### [Brief]
Line by line, print the records exactly, and keep images out of the copy.

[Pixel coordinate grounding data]
Start of Block
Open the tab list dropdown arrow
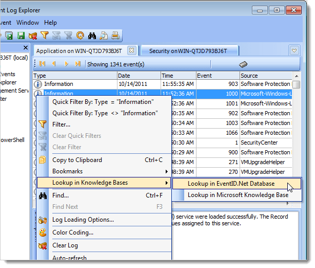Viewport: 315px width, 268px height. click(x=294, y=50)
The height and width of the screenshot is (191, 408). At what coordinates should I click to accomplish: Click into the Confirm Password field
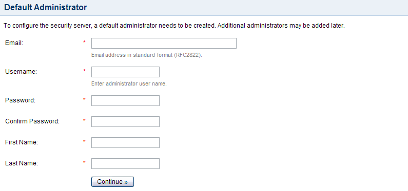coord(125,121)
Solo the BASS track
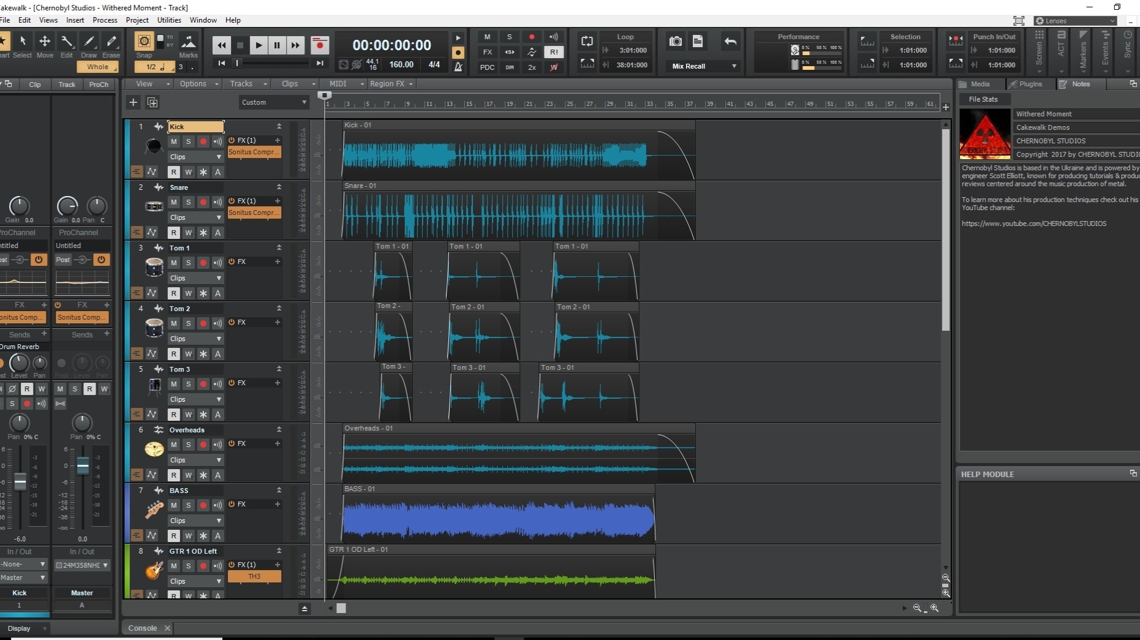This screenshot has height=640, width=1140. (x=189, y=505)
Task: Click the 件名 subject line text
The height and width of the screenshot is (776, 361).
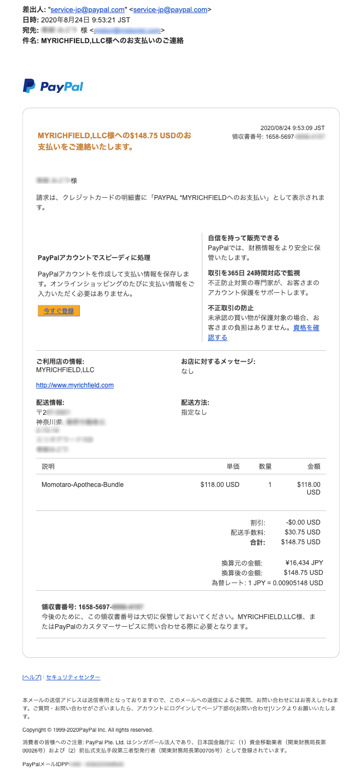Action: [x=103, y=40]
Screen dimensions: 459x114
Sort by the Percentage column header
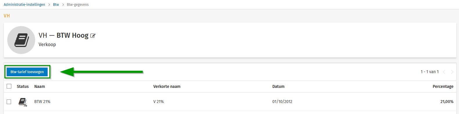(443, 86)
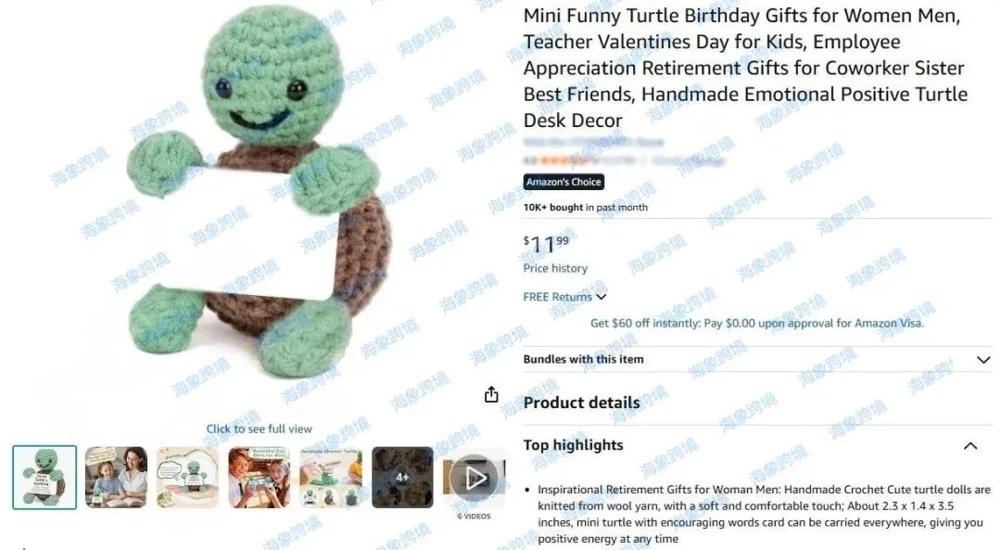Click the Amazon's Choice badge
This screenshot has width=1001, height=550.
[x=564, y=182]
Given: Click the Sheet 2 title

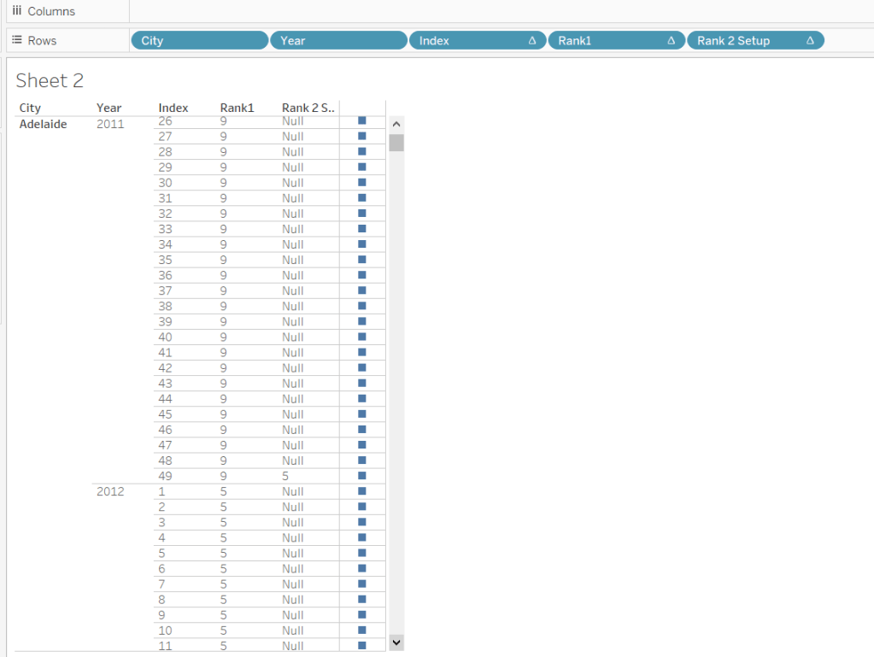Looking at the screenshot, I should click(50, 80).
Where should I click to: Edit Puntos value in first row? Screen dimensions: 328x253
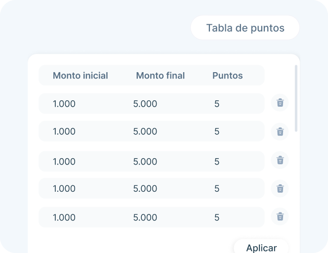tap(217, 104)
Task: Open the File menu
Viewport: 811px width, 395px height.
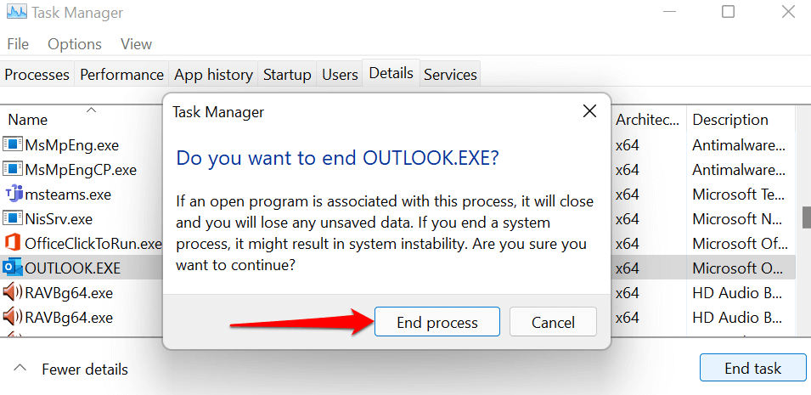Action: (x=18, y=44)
End of Block
### [Task answer]
Open the tab list dropdown arrow
Viewport: 315px width, 268px height. click(x=294, y=50)
The height and width of the screenshot is (191, 408). At what coordinates should I click to accomplish: Click into the Confirm Password field
coord(125,121)
Solo the BASS track
This screenshot has height=640, width=1140. (x=189, y=505)
Task: Click the 件名 subject line text
The height and width of the screenshot is (776, 361).
Action: [x=103, y=40]
Screen dimensions: 459x114
Sort by the Percentage column header
(443, 86)
Click the Amazon's Choice badge
This screenshot has width=1001, height=550.
[x=564, y=182]
Given: Click the Sheet 2 title

Looking at the screenshot, I should click(50, 80).
Where should I click to: Edit Puntos value in first row? Screen dimensions: 328x253
tap(217, 104)
Task: Open the File menu
Viewport: 811px width, 395px height.
Action: (x=18, y=44)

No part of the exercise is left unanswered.